I know I haven’t written here for a while, but I haven’t had much to report. Texting until 5:30 AM is enjoyable, but (at least earlier this week) it means sleeping until 1:30 PM, which, like every time I sleep past about 10:30 AM, makes me feel like I’m wasting the day. Today I only was texting until about 5 AM, and got the 5 hours of sleep I was desiring. With 2 cups of coffee, and writing 1849 words for my Crusader Kings 2 after-action report of Orkney beginning in 769, I feel like I’ve had a reasonably productive day.
Playing Windward, a recently released game on Steam where you control a sailing ship and can do quests, trade between towns, or hunt pirates (or, I suppose, possibly turn pirate yourself), has put me into a maritime mood, and made me want to write something involving boats, ships, and large bodies of water. It would be difficult to integrate that into my ongoing game as the Duchy of Chariton in the CK2 After the End mod, considering, with the exception of the Missouri River and a few other minor rivers in the region, there aren’t many major bodies of water in the lands known as Northern Missouri. Orkney, by virtue of being some islands off the coast of Britain in the North Sea, has slightly better odds, but I’ve decided to consider starting yet another idea.

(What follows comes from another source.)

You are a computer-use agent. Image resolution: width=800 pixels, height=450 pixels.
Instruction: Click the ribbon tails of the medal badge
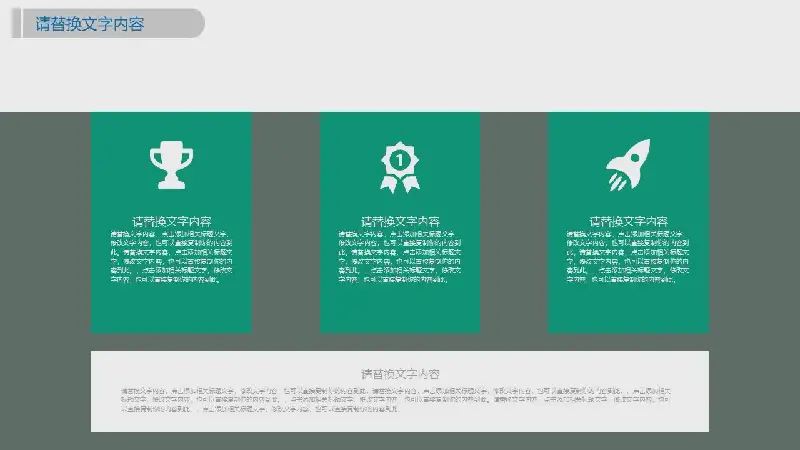pyautogui.click(x=400, y=183)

For a while, I’ve considered writing an “after-action report” involving Sardinia, Corsica, and/or the Balearic islands, in the Western Mediterranean. At one point I actually did start one for the original Crusader Kings involving Sardinia, but that fell by the wayside due to computer issues, loss of interest, or other reasons after about 20 years of gameplay. I also tried starting one for Corsica at one point, but, again, that didn’t happen. I’ve tried playing games in Sardinia and the Balearic islands, at least, in Crusader Kings 2, but I have yet to actually start an after-action report. I thought it might be interesting to write a “narrative”, much like my Master of Magic project, where I write it more like a historical fiction novel and less like a history written by a monk.

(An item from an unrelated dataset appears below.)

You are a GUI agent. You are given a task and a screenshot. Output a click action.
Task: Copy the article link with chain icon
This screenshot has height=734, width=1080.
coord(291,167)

According to my historical research, the Balearic islands were colonized by the Phoenicians before they were taken over by the Romans. The Vandals took the Balearic islands shortly before the fall of the Western Roman Empire, and the Eastern Roman Empire took the Balearic Islands back in the 530s (around the same time that Sardinia and the province of Africa was taken from the Vandals). After Carthage fell to the Umayyad Caliphate in 698, the Byzantines effectively lost the Western Mediterranean, and in 707 (per Wikipedia) the islands submitted to the generous terms of a Muslim fleet, which rendered them, in name, both Byzantine and Umayyad.

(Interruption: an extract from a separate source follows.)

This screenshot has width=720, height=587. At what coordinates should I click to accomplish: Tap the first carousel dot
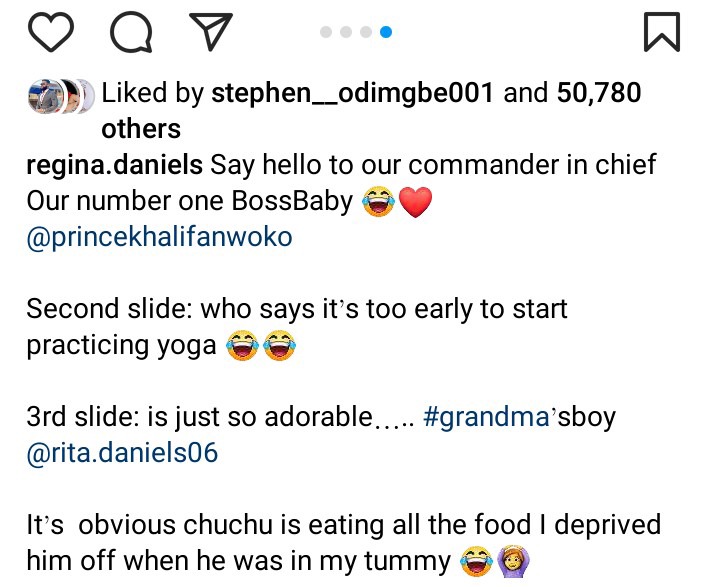click(326, 33)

This is the last thing written in the Wikipedia article before mentioning that they were sacked by Vikings in a 859-862 raid. As I’ve been thinking lately, Crusader Kings 2, as I suspect of most video games, doesn’t handle multiple overlords very well. There are other historical examples of lords that had to choose which liege lord to obey, but in Crusader Kings 2, in the 769 bookmark, the Balearic Islands, like Sardinia, is Catholic and considered part of the Byzantine Empire, ruled by an Iconoclast emperor (considered a heresy of the Orthodox church). If I’m not completely mistaken, the distinction between Catholic and Orthodox didn’t really happen until the Great Schism in 1054, but it would vastly complicate things to add that in, and there were probably differences in practice before that point anyway, if I remember what I’ve read correctly.
In general, in Crusader Kings, I seem to be fascinated by alternate history, obscure rulers that didn’t historically exist, and, in general, playing as obscure, weak rulers and changing history. For example (though I haven’t done it for a while), playing as a Welsh ruler and becoming King of Wales, or uniting Ireland. Where’s the fun in playing as the Byzantine Emperor or Sunni caliph when you can play as the lord of a desolate bunch of rocks in the North Sea?
Anyway, as for my nascent Balearic game, I haven’t had much happen in the first 4 years. I’m not really sure how I’d write the whole “being de facto independent”, considering that isn’t really an option in the game (and no rebellion for independence yet), but I’ve already thought I may have to make some stuff up about the Byzantine navy and government, so what’s a little bit more fabrication? They do, after all, call it “historical fiction”.